Text to read:
Shareholders' Meeting Announcement 2023

The Company reported that its Board of Directors has resolved to call a General Ordinary and Extraordinary Shareholders’ Meeting to be held virtually on October 5, 2023, at 12:00 p.m. at first call, and at 01:00 p.m. at second call, from the corporate premises located at Carlos María Della Paolera 261, 9th Floor, City of Buenos Aires, according to the following agenda

1) Appointment of two shareholders to sign the meeting’s minutes.

 

 

2) Consideration of documents contemplated in section 234, paragraph 1, of law no. 19,550 for the fiscal year ended June 30, 2023.

 

 

3) Allocation of net income for the fiscal year ended June 30, 2023 for ARS 42,835,071,572.79 (forty-two billion eight hundred thirty-five million seventy-one thousand five hundred and seventy-two pesos with 79/100 cents), as follows: (i) ARS 2,141,753,578.64 (two billion one hundred forty-one million seven hundred fifty-three thousand five hundred and seventy-eight pesos with 64/100 cents) to the legal reserve, in accordance with the laws in force; and (ii) the balance of ARS 40,693,317,994.15 (forty billion six hundred ninety-three million three hundred seventeen thousand nine hundred and ninety-four pesos with 15/100 cents) to the distribution of a dividend to the shareholders in proportion to their shareholding interests. payable (I) in cash for up to ARS 22,000,000,000 (twenty-two billion pesos) and (II) in kind, that is in shares issued by Irsa Inversiones y Representaciones Sociedad Anónima owned by the company and for up to an amount of 24,334,124 (twenty-four million three hundred thirty-four thousand one hundred and twenty-four) shares. Upon applying the adjustment for inflation to the company’s net income, the maximum amount of the proposed dividend payable in cash shall not be altered. the following shall be considered for the purposes of the full payment of the dividend: (a) If the sum of the value of the shares to be delivered as dividend in kind calculated at their listed value as of the date of the meeting plus the dividend in cash exceeds the net income for the year adjusted for inflation, the special reserve may be reversed, adjusted for inflation as of the date of the meeting, for up to ARS 34,229,920,662 (thirty-four billion two hundred twenty-nine million nine hundred twenty thousand six hundred and sixty-two pesos) in order to complete the difference payable, or (b) If the sum of the value of the shares to be delivered as dividend in kind calculated at their listed value as of the date of the meeting plus the dividend in cash is lower than the net income for the year adjusted for inflation, such excess net income for the year adjusted for inflation and not distributed may be allocated to set up an optional reserve.

Prompt 1: Copy the passage of the shareholders' meeting announcement from "The Company reported" up to and including "the meeting’s minutes.".
Prompt 2:
Decide whether each statement below agrees with the shareholders' meeting announcement. Answer yes or no for each, and quote the words of the announcement that decide it.
(a) The meeting is to be held in person.
(b) The documents to be considered cover the fiscal year ended June 30, 2023.
(c) The dividend in kind consists of shares issued by the Company itself.
Prompt 3: Write a continuation of the shareholders' meeting announcement, starting after its last sentence.

Material shown:
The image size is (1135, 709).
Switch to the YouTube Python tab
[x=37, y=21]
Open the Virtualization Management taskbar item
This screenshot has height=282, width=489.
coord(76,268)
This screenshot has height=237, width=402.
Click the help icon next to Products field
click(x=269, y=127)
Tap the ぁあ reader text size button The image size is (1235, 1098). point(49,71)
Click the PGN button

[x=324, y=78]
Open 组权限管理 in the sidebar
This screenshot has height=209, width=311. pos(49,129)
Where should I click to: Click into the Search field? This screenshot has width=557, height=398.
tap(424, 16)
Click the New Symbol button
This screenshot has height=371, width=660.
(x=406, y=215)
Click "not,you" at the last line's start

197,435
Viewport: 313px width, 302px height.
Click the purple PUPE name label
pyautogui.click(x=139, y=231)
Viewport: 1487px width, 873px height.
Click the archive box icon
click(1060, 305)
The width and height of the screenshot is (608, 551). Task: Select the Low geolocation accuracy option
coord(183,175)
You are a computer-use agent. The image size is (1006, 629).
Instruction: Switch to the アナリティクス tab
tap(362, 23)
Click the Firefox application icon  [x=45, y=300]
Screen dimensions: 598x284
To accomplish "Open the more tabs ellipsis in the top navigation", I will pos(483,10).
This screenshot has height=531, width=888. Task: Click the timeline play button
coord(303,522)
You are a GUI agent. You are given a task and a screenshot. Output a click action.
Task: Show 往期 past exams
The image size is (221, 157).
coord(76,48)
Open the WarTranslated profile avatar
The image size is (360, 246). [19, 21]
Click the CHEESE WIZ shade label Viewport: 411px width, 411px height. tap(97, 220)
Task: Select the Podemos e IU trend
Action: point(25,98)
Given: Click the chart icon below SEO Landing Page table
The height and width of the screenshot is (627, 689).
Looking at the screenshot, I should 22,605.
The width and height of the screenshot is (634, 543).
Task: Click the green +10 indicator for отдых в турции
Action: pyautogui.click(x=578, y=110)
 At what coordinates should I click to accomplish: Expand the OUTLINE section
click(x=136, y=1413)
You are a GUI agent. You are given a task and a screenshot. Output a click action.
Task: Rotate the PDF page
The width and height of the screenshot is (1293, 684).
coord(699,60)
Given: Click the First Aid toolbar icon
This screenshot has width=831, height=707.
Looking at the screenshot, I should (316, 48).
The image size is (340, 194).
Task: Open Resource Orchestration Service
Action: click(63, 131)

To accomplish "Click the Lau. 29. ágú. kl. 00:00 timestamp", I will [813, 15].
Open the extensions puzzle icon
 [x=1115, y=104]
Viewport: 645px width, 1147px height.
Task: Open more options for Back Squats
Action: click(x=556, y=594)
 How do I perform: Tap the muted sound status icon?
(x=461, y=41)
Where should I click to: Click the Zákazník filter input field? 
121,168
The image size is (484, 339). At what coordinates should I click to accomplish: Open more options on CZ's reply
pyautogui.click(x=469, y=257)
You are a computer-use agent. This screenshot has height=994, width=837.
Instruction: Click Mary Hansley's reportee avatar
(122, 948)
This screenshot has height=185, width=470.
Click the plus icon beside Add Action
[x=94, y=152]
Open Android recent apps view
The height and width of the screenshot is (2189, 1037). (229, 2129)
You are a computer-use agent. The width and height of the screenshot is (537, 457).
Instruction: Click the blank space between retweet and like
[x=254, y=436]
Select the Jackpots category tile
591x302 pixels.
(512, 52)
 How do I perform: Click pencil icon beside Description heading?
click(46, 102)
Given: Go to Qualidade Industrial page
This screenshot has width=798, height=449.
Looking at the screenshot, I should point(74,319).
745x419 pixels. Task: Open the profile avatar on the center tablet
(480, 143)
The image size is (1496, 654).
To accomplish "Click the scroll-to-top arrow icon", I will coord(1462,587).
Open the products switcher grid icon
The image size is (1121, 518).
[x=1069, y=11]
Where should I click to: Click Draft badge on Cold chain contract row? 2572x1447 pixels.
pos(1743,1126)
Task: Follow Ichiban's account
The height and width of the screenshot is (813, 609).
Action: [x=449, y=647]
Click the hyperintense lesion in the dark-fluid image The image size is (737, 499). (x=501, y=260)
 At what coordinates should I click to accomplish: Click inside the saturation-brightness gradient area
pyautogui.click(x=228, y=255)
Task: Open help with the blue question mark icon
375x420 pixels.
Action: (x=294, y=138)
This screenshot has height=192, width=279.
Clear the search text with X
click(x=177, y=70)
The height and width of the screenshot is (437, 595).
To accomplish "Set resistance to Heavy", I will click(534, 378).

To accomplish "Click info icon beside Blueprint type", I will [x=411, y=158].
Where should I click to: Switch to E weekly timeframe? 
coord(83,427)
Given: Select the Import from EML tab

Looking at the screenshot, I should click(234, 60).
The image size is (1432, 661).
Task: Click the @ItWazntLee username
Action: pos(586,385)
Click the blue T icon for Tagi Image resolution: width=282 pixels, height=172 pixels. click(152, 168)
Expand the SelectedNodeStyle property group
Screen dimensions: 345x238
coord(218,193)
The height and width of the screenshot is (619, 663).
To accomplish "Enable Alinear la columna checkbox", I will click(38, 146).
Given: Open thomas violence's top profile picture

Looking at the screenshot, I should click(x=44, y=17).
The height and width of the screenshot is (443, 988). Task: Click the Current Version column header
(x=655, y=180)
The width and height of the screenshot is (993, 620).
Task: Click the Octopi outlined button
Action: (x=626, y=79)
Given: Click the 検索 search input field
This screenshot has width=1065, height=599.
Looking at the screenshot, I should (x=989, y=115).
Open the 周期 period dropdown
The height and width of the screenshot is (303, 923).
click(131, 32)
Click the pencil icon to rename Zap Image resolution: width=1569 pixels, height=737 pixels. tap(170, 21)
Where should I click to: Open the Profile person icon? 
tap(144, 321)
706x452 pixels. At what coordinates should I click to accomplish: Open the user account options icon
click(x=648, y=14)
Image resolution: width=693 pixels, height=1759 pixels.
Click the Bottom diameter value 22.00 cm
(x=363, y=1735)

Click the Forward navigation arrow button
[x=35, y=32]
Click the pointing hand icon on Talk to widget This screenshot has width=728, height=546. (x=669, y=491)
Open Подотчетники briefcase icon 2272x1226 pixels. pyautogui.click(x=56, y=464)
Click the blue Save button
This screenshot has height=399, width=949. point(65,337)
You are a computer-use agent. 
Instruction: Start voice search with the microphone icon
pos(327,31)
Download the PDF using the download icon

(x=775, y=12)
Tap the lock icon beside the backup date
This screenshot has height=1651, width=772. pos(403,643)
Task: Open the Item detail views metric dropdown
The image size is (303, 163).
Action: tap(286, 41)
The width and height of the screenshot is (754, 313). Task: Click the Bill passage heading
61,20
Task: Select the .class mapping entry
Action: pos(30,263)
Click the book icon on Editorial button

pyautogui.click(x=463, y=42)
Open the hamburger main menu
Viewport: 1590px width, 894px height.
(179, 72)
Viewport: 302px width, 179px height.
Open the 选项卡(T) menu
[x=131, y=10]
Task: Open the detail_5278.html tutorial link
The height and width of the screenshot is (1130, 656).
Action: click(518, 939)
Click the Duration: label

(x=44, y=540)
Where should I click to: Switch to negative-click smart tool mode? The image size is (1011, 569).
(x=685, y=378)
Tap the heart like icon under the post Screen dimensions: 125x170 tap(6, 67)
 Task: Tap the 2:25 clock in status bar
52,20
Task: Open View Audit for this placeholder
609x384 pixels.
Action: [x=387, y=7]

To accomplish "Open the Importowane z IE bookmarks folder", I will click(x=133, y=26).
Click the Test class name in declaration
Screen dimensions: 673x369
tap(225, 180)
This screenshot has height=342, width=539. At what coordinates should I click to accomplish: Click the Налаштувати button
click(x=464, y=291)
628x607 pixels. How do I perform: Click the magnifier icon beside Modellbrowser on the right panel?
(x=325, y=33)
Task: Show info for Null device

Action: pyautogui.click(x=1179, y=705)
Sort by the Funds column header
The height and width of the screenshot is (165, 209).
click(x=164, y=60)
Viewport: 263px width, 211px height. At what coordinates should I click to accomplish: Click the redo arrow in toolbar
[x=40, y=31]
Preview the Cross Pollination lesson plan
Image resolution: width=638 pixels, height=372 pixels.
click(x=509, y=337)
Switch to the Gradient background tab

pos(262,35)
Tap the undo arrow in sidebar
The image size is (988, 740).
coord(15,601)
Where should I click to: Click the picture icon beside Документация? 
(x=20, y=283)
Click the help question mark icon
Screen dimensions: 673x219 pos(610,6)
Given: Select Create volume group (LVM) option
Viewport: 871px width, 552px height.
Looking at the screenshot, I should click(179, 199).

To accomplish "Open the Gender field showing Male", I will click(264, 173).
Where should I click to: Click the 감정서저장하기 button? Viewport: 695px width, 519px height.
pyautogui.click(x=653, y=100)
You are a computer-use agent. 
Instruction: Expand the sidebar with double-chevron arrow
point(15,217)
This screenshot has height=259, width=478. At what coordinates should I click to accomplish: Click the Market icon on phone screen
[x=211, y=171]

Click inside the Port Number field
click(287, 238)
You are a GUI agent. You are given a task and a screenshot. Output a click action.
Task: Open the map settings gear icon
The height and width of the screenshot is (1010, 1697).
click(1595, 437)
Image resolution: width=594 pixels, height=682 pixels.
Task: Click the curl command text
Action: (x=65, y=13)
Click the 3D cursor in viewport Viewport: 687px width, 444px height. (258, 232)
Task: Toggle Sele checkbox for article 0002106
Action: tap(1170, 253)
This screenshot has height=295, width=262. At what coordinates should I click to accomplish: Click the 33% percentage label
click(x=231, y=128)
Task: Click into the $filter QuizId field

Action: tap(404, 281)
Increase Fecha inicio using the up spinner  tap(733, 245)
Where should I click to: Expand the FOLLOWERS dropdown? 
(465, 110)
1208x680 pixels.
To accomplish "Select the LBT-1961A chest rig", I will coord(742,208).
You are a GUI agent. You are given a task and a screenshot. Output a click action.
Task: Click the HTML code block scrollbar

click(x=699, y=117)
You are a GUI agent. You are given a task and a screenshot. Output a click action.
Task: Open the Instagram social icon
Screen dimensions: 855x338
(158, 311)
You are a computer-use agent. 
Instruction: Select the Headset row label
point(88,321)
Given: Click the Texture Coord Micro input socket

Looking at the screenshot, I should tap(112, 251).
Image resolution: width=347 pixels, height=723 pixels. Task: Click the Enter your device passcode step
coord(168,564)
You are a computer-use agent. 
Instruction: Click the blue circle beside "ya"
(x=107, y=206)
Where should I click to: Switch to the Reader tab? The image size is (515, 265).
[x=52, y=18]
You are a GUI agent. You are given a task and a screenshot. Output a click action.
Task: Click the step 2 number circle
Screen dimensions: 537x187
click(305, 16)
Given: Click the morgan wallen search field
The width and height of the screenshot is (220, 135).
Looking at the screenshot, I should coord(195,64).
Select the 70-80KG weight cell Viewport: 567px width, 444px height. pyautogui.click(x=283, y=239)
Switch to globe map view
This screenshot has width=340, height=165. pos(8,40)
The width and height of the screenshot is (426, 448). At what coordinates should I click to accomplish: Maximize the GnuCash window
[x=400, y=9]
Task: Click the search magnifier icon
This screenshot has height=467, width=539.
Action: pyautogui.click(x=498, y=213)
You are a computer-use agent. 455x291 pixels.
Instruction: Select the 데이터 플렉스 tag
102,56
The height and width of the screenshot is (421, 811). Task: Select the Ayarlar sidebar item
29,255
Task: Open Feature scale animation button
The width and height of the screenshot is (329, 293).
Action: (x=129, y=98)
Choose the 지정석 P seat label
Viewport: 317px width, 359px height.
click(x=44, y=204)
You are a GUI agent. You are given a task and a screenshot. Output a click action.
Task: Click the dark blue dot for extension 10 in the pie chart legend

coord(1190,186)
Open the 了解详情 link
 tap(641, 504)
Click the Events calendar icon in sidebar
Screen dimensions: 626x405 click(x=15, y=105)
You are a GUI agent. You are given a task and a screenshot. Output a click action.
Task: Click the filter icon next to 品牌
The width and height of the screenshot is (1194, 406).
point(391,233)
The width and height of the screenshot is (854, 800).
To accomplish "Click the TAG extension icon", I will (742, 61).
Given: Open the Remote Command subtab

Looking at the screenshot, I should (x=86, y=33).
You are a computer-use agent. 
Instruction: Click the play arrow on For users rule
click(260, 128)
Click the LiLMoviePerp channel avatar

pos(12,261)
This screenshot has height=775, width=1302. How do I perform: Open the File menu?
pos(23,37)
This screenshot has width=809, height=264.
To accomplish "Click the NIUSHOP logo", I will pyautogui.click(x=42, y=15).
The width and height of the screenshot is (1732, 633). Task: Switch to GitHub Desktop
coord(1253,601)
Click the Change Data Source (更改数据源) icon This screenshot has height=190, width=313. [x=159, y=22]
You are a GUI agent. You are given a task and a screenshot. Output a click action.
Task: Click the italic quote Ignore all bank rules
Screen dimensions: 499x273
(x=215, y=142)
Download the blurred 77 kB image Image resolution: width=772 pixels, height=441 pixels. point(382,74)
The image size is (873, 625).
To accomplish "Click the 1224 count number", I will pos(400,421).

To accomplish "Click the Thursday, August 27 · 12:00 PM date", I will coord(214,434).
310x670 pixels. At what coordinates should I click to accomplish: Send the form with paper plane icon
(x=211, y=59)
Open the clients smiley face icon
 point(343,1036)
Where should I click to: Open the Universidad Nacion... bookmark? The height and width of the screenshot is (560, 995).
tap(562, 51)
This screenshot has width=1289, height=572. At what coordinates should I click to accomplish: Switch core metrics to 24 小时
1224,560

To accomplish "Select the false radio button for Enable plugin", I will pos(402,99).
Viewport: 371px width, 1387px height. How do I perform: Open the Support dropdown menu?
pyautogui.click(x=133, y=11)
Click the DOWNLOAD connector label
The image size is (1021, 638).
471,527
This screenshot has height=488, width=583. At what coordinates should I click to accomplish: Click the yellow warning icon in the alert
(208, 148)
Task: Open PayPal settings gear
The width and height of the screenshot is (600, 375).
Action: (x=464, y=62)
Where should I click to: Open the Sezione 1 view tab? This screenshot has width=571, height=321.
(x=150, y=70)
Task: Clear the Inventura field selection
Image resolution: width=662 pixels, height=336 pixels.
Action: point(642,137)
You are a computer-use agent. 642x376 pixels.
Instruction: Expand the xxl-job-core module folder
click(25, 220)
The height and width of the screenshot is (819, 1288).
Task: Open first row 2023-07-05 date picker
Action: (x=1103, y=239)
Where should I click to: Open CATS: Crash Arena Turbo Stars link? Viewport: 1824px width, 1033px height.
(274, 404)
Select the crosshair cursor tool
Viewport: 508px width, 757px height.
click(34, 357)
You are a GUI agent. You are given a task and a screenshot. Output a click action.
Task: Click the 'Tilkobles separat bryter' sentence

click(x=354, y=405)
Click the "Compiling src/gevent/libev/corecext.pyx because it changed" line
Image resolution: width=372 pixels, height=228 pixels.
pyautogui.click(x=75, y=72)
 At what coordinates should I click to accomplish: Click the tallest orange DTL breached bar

Task result 1:
The Company reported that its Board of Directors has resolved to call a General Ordinary and Extraordinary Shareholders’ Meeting to be held virtually on October 5, 2023, at 12:00 p.m. at first call, and at 01:00 p.m. at second call, from the corporate premises located at Carlos María Della Paolera 261, 9th Floor, City of Buenos Aires, according to the following agenda

1) Appointment of two shareholders to sign the meeting’s minutes.

Task result 2:
(a) No: "to be held virtually on October 5, 2023"
(b) Yes: "for the fiscal year ended June 30, 2023"
(c) No: "in shares issued by Irsa Inversiones y Representaciones Sociedad Anónima owned by the company"

Task result 3:
 

 

4) Consideration of board of directors’ performance for the fiscal year ended June 30, 2023.

 

 

5) Consideration of supervisory committee’s performance for the fiscal year ended June 30, 2023.

 

 

6) Consideration of compensation payable to the board of directors for ARS 129,128,606 (one hundred twenty-nine million one hundred twenty-eight thousand six hundred and six pesos) within the limit set forth by section 261 of law no. 19,550.

 

 

7) Consideration of compensation payable to the supervisory committee for ARS 8,450,000 (eight million four hundred and fifty thousand pesos, allocated sum) for the fiscal year ended June 30, 2023.

 

 

8) Determination of the number and appointment of regular directors and alternate directors for a term of up to three fiscal years, as per section twelve of the bylaws.

 

 

9) Appointment of regular and alternate members of the supervisory committee for a term of one fiscal year.

 

 

10) Appointment of certifying accountant for the fiscal year ending June 30, 2024.

 

 

11) Approval of compensation payable to certifying accountant for the fiscal year ended June 30, 2023.

 

 

12) Consideration of the distribution of up to 5,791,355 (five million seven hundred ninety-one thousand three hundred and fifty-five) own shares to the shareholders in proportion to their holdings pursuant to the provisions of section 67 of law no. 26,831.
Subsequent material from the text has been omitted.